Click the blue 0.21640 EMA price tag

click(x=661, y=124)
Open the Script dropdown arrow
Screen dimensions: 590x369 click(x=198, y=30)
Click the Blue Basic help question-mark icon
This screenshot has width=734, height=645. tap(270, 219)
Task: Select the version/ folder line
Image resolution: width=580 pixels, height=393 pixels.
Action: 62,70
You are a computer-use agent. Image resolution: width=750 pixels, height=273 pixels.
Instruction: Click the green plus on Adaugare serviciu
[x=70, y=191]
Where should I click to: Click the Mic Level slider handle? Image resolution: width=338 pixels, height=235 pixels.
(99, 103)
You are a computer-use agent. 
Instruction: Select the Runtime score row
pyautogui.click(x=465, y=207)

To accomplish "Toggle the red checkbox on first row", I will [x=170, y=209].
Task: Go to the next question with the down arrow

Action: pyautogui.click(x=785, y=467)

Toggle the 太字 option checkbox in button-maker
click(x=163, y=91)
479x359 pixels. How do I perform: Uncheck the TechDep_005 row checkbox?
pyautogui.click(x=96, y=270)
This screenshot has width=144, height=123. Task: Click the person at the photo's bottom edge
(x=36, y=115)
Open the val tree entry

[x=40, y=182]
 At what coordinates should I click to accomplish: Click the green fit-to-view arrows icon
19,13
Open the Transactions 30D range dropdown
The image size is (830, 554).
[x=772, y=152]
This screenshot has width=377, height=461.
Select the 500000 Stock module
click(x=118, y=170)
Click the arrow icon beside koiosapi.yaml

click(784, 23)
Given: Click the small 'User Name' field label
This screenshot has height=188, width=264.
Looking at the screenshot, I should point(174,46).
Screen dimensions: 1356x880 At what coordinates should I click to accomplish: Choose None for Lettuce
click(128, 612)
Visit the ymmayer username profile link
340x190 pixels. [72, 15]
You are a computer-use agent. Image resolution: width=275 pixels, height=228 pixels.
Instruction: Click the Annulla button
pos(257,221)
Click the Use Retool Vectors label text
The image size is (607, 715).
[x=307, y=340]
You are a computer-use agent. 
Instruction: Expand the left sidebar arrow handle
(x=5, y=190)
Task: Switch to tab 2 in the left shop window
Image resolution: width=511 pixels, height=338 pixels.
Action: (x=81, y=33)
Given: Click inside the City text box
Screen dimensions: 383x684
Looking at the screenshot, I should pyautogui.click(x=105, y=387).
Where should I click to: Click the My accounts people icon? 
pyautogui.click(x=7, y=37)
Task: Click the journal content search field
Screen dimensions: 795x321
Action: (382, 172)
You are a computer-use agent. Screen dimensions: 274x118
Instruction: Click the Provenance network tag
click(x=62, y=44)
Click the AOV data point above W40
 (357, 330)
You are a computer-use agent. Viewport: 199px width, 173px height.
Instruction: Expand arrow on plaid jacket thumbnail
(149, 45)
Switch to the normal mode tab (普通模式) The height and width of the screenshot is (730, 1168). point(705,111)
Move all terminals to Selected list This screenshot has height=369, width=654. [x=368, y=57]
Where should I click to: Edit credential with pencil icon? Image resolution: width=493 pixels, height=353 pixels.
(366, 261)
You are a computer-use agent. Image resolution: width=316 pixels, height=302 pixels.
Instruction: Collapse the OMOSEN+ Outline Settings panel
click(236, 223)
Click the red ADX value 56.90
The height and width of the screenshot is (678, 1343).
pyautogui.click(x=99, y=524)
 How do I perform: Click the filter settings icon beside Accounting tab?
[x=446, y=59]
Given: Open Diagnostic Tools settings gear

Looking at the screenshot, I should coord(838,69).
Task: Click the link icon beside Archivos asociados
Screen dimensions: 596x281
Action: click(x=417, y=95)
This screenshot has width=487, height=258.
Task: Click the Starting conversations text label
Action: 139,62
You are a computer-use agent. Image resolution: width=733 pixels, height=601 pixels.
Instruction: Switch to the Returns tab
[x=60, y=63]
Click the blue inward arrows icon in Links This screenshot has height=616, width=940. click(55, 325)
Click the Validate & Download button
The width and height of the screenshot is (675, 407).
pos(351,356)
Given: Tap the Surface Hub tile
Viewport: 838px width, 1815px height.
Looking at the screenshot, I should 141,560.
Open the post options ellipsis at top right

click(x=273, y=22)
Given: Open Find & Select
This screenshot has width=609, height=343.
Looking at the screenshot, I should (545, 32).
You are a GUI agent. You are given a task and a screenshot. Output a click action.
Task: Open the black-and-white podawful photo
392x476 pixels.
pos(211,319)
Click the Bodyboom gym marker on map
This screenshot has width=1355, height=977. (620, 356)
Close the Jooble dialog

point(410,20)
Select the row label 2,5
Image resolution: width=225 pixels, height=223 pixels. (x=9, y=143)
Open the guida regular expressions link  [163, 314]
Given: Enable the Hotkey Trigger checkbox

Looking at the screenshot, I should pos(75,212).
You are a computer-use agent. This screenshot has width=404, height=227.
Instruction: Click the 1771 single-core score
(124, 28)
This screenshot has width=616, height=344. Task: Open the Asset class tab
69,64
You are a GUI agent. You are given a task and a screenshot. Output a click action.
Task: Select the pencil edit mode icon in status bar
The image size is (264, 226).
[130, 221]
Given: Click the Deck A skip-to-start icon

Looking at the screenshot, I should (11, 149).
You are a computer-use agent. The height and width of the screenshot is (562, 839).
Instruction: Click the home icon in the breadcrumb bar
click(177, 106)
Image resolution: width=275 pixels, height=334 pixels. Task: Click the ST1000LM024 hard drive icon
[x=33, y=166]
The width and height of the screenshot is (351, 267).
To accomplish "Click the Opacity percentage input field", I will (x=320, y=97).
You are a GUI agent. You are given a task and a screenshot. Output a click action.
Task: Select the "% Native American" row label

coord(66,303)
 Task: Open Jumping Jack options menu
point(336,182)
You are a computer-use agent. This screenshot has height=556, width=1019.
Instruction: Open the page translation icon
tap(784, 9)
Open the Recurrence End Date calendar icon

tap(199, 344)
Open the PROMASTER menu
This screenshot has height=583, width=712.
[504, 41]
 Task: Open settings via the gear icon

■ ■ ■ ■ ■ ■ ■

### HOW TO COMPLETE THIS TASK
Scan the lines above for the word "computer", then copy each line that has it.

### ANSWER BOX
You are a computer-use agent. Image resolution: width=750 pixels, height=273 pixels.
You are a computer-use agent. 
You are a computer-use agent. Image resolution: width=275 pixels, height=228 pixels.
You are a computer-use agent. 
You are a computer-use agent. Screen dimensions: 274x118
You are a computer-use agent. Viewport: 199px width, 173px height.
You are a computer-use agent. Image resolution: width=316 pixels, height=302 pixels.
You are a computer-use agent. Image resolution: width=733 pixels, height=601 pixels.
You are a computer-use agent. This screenshot has width=404, height=227.
You are a computer-use agent. The height and width of the screenshot is (562, 839).
You are a computer-use agent. This screenshot has height=556, width=1019.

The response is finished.